While pursuing a Master’s degree, I had written a prescriptive policy paper addressed to him, keeping in mind his personal and Conservative party politics, on the subject of immigration and its impact on UK’s race relations. When I read his entire April speech on immigration, I wanted him to answer a question I had raised then – What is the philosophical underpinning of UK’s immigration policy?

You might think this is flaky but it is not. And the reason this question is important is because immigration is generally discussed as a “problem” and as something to be “tackled” despite centuries of immigration to the UK (albeit largely White till the 20th century). So with a history of immigration that you could argue dates back to the Romans, I find it odd that Britain doesn’t have a more positive narrative and an underpinning for this superb diversity.


“Multicultural Britain” is tossed around all the time but having studied last century’s immigration policies and laws, it seems that Britain sort of ended up becoming multicultural rather than actively trying to be diverse. In the early 1920s and 30s when most nations were closing their borders during the economic depression, Britain promoted the free movement of people within the Commonwealth. But this was primarily a way of pursuing foreign policy goals by improving links with the colonies.


The process of decolonization did not result in an immediate change in policy either as Britain continued to see itself as a “mother country.” The open door brought the first big wave of post-war immigrants in the 1940s and 50s from places that Britain had once ruled over in Africa, the Caribbean and South Asia and the first Nationality Act in 1948 expressed this expansive policy with no controls over entry from former colonies.
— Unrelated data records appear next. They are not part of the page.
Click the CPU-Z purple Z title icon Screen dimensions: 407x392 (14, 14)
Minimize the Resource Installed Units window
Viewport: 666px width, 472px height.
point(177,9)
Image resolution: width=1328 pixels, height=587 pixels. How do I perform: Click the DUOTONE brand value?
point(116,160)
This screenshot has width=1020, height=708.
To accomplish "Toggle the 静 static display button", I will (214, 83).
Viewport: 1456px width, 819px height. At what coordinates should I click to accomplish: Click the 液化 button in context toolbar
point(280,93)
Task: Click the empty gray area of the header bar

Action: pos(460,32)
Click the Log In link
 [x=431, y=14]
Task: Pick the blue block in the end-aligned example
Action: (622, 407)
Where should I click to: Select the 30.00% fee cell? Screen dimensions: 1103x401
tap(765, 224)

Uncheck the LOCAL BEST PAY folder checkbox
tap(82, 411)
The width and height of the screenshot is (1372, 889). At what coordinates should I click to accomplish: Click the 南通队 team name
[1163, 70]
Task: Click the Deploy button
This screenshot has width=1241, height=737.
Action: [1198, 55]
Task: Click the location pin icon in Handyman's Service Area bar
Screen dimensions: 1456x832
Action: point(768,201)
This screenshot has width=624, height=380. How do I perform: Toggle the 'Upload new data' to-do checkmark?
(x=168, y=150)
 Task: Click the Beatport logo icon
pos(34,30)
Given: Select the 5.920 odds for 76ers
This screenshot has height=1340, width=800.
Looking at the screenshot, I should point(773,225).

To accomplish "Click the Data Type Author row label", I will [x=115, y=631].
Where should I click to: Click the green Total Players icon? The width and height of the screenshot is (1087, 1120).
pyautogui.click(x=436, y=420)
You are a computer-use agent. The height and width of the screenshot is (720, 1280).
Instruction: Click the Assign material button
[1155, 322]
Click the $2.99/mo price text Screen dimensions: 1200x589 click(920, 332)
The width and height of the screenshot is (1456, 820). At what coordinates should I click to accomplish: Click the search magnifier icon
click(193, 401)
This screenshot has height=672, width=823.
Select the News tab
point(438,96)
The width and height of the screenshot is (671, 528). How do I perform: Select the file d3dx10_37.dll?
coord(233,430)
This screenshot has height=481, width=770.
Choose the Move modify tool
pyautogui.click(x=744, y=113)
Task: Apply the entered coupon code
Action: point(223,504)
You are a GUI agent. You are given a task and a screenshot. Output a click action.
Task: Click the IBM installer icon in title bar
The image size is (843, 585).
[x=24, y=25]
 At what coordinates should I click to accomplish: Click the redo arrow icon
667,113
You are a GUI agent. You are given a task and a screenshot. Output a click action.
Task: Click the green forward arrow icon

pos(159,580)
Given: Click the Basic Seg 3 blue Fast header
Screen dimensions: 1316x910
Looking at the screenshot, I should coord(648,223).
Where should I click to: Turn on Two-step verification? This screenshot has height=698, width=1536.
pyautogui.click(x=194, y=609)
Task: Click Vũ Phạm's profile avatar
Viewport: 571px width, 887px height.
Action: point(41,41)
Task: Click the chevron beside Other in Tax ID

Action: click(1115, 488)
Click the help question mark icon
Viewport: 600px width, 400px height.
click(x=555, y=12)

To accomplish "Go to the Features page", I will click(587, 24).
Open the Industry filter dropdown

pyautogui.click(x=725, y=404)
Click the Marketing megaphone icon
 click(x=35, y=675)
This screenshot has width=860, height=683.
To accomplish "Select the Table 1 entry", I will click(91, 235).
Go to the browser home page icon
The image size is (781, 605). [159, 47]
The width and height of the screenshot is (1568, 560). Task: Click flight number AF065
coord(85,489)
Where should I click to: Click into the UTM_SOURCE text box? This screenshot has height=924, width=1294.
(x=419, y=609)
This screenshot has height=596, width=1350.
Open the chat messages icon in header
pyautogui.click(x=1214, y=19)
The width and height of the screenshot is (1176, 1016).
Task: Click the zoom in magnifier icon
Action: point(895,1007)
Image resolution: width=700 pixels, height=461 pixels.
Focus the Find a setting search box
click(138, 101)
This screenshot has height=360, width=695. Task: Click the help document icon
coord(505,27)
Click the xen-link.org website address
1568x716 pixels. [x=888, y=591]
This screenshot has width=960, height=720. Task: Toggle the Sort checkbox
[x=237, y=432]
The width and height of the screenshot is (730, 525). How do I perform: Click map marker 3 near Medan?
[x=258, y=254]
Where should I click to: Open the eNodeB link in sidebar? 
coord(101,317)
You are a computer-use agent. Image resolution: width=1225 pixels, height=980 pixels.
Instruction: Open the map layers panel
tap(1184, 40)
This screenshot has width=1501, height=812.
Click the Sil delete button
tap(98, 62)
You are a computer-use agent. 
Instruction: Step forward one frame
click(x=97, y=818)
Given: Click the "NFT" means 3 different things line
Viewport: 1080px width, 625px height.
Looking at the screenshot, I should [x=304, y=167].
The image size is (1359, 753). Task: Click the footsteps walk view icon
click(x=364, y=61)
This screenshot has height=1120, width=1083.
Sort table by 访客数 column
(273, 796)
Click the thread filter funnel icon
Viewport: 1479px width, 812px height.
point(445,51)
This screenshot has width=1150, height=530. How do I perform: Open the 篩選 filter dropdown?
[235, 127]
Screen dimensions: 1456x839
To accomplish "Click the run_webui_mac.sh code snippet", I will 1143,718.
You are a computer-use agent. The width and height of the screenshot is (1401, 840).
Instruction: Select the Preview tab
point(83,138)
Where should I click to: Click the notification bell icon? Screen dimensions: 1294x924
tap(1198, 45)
But in 1958 Britain witnessed its first widespread race riots in Notting Hill in London and immigration laws since then have been designed to ensure that it becomes harder and harder for Blacks and Asians in particular to settle in the UK. That’s the blunt truth of the matter… but I digress.


The question then is that since the end of the British empire, what has replaced ‘Civis Britannicus Sum’ (to be a British citizen)? Immigration cuts to the heart of national identity and citizenship but I can’t find any answers to what it means to be British. What is the equivalent of the American salad bowl?


New Labour attempted to tackle this issue in a 2002 white paper titled ‘Secure Borders, Safe Haven: Integration with Diversity in Modern Britain’ saying “British citizenship encompasses a variety of different models of belonging to the political community. Common citizenship is not about cultural uniformity, nor is it born out of some narrow and out-dated view of what it means to be British.” Nice words but so much of New Labour’s actions and statements undercut this.


And now David Cameron pulled out the oldest trick in the book before the local elections in Britain by saying he wants “good” immigration and not “mass” immigration – whatever that means. Fine, go ahead and try to squeeze the immigration balloon from all sides. But to a recent immigrant like me it speaks of the same sort of pathetic lack of vision in finding a deeper, wider meaning for a rich immigrant history.


So much of what we think of as quintessentially British has immigrant roots – Marks & Spencers, Tesco, Dorris Lessing, T.S.Eliot etc. It is a great joy to live in a city where I can spend a Saturday evening eating at a Georgian restaurant with an American and Turkish friend who leave their child in the care of a Colombian nanny. Surely Britain can come up with a grander narrative rather than this seasonal bashing of immigrants.